→ **REQUIRED ACTION**: For this listing, the lines between the one holding "Image resolution: width=2517" and the one holding "Task: Select translate", inclusive, must be set down exactly.
Top of WORKING DATA
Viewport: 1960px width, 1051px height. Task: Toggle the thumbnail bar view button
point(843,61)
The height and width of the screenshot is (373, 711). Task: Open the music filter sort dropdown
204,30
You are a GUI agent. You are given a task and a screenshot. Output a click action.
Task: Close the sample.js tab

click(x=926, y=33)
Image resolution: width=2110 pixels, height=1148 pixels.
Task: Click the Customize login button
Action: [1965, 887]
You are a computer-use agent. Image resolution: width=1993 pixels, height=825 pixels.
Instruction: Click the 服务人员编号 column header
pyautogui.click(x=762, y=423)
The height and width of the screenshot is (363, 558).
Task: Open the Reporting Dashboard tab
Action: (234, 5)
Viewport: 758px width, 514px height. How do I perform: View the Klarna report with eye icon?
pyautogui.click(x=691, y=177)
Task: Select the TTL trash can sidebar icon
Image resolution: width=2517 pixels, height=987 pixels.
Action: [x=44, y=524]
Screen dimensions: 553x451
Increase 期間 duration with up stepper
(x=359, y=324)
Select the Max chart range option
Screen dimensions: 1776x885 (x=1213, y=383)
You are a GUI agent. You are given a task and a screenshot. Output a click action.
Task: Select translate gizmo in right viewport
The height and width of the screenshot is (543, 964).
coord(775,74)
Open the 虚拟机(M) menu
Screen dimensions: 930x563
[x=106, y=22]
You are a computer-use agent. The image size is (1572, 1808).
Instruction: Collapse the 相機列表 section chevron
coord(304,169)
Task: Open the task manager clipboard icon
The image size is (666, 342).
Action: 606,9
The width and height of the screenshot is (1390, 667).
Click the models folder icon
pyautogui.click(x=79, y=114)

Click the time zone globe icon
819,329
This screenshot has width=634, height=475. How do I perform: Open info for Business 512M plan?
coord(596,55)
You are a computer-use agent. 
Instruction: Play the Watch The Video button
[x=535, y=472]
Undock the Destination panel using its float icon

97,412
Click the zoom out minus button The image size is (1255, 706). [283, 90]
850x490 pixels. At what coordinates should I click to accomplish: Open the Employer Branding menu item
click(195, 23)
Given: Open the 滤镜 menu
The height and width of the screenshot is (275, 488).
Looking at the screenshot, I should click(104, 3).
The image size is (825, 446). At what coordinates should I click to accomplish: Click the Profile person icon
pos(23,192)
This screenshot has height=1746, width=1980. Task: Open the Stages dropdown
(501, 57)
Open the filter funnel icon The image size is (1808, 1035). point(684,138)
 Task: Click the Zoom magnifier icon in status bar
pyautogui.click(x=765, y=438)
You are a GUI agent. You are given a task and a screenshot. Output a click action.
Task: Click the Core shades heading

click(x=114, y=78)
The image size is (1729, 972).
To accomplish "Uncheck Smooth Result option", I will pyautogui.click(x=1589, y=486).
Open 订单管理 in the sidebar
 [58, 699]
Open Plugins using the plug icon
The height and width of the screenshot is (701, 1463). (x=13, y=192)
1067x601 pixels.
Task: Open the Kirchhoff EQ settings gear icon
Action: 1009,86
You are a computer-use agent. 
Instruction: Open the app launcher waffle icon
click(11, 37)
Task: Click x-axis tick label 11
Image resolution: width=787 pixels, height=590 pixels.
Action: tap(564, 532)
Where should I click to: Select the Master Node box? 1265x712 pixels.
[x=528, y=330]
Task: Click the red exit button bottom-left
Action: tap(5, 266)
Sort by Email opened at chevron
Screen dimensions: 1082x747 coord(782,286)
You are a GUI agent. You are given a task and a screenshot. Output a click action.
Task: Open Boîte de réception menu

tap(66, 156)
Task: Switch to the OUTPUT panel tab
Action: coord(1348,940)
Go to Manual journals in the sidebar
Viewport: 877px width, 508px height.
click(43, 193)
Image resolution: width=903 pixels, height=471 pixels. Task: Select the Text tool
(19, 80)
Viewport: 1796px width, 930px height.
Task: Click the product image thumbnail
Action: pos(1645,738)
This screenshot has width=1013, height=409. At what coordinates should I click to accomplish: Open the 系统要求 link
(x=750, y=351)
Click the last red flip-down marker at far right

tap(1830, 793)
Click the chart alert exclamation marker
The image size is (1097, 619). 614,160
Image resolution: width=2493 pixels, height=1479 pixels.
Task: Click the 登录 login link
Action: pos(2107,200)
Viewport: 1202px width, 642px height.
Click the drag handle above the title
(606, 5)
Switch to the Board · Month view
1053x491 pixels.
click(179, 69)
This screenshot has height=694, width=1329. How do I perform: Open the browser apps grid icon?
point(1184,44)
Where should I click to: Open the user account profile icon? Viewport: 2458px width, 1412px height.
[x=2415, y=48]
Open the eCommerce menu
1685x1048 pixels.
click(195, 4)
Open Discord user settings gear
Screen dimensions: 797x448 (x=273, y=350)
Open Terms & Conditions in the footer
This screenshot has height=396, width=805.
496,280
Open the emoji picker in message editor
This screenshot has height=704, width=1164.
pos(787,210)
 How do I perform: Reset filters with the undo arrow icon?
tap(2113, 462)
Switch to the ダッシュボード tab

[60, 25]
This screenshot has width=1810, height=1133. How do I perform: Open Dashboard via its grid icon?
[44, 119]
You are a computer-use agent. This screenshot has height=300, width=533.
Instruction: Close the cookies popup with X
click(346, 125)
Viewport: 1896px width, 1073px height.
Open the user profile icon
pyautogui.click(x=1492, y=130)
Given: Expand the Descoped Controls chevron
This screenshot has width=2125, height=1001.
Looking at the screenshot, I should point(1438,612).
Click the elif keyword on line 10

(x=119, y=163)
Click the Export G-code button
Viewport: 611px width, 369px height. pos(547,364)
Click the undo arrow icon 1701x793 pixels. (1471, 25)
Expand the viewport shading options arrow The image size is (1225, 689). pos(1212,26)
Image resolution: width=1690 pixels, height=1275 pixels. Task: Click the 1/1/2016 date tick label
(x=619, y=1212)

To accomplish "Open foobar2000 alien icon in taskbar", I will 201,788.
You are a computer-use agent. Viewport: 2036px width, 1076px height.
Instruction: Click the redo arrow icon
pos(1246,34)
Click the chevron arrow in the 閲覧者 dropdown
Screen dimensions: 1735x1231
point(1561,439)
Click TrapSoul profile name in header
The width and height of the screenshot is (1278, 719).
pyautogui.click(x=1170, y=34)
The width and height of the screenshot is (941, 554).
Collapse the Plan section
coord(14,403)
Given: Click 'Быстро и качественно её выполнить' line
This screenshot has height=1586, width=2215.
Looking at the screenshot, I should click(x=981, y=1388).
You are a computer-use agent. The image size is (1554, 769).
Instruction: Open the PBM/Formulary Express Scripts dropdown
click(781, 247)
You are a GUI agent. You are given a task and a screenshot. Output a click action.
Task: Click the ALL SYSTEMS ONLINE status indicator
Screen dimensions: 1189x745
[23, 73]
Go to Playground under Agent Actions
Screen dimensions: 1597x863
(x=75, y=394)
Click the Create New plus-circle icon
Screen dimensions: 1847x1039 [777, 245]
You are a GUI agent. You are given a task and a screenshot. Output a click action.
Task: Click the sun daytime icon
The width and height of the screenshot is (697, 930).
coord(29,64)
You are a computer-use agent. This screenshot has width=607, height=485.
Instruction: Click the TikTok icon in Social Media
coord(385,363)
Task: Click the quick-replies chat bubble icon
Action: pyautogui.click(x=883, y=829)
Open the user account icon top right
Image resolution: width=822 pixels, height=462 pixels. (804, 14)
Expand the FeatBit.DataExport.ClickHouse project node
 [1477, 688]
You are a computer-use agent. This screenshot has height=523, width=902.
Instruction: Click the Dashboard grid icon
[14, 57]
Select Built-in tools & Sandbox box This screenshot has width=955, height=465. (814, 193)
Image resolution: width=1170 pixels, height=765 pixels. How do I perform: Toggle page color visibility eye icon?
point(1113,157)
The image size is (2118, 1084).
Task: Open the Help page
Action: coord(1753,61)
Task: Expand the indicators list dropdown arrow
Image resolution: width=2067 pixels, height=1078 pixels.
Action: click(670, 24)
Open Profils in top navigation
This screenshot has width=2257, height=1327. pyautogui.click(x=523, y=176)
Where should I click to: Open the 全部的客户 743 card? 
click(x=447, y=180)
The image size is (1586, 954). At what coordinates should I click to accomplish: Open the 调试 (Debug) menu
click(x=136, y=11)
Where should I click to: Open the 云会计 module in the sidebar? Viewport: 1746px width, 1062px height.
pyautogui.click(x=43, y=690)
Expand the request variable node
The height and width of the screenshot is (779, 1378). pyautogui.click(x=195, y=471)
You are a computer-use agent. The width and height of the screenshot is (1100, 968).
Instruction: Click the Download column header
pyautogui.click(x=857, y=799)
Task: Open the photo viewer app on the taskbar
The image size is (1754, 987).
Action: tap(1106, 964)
Bottom of WORKING DATA
→ **RESPONSE AREA**:
Image resolution: width=2517 pixels, height=987 pixels.
Action: [x=44, y=524]
Screen dimensions: 553x451
Increase 期間 duration with up stepper
(x=359, y=324)
Select the Max chart range option
Screen dimensions: 1776x885 (x=1213, y=383)
You are a GUI agent. You are given a task and a screenshot. Output a click action.
Task: Select translate gizmo in right viewport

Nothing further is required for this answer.